BEGIN Provided records

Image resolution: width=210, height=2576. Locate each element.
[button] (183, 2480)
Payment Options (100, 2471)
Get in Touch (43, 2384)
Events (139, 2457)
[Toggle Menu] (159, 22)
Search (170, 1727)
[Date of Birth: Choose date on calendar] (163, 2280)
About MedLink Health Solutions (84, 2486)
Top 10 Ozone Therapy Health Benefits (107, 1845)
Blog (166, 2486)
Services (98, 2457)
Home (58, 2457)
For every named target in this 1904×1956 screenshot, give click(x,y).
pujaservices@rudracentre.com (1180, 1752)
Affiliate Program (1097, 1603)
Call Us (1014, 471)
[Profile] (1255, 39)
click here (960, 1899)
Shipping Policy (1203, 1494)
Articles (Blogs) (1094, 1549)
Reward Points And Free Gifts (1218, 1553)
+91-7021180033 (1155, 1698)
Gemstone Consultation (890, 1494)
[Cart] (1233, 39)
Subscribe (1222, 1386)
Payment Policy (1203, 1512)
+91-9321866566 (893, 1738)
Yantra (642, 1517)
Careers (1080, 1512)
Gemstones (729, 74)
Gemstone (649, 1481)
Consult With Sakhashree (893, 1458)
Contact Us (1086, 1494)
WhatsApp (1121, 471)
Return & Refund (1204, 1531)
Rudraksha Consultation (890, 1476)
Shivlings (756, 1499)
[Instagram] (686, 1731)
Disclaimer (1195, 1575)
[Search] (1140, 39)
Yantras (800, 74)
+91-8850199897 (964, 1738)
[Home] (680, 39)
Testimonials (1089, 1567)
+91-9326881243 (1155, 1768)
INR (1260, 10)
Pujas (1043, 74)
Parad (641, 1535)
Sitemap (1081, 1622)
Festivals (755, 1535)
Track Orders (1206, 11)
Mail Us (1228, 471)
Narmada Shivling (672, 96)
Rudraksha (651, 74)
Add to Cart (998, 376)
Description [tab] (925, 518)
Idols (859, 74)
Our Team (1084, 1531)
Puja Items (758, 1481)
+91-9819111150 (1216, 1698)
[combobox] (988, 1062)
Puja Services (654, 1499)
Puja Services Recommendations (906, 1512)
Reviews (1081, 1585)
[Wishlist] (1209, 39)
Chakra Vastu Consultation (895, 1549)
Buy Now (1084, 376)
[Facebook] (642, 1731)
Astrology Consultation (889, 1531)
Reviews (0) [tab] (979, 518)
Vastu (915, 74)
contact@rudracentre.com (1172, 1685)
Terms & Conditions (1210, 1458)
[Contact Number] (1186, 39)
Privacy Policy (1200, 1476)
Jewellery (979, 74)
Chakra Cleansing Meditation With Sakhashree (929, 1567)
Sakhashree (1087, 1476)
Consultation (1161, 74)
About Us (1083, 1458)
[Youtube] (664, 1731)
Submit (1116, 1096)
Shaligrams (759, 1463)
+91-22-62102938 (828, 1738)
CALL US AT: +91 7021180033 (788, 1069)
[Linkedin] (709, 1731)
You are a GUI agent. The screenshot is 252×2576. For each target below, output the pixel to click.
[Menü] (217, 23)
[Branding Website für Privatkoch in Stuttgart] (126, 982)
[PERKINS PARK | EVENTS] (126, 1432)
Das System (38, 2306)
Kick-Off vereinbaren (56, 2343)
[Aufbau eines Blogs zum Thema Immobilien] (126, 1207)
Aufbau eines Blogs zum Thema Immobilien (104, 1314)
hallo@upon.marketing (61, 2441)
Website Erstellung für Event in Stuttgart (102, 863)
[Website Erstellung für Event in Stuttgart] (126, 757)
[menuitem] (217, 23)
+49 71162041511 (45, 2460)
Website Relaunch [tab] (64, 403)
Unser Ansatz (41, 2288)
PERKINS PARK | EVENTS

END Provided records

## About this task
Taking the records from the top, repeat each line exactly until you have repeated the line that contains "[Home] (680, 39)".

## Output for this exercise
Image resolution: width=210, height=2576. Locate each element.
[button] (183, 2480)
Payment Options (100, 2471)
Get in Touch (43, 2384)
Events (139, 2457)
[Toggle Menu] (159, 22)
Search (170, 1727)
[Date of Birth: Choose date on calendar] (163, 2280)
About MedLink Health Solutions (84, 2486)
Top 10 Ozone Therapy Health Benefits (107, 1845)
Blog (166, 2486)
Services (98, 2457)
Home (58, 2457)
For every named target in this 1904×1956 screenshot, give click(x,y).
pujaservices@rudracentre.com (1180, 1752)
Affiliate Program (1097, 1603)
Call Us (1014, 471)
[Profile] (1255, 39)
click here (960, 1899)
Shipping Policy (1203, 1494)
Articles (Blogs) (1094, 1549)
Reward Points And Free Gifts (1218, 1553)
+91-7021180033 (1155, 1698)
Gemstone Consultation (890, 1494)
[Cart] (1233, 39)
Subscribe (1222, 1386)
Payment Policy (1203, 1512)
+91-9321866566 (893, 1738)
Yantra (642, 1517)
Careers (1080, 1512)
Gemstones (729, 74)
Gemstone (649, 1481)
Consult With Sakhashree (893, 1458)
Contact Us (1086, 1494)
WhatsApp (1121, 471)
Return & Refund (1204, 1531)
Rudraksha Consultation (890, 1476)
Shivlings (756, 1499)
[Instagram] (686, 1731)
Disclaimer (1195, 1575)
[Search] (1140, 39)
Yantras (800, 74)
+91-8850199897 (964, 1738)
[Home] (680, 39)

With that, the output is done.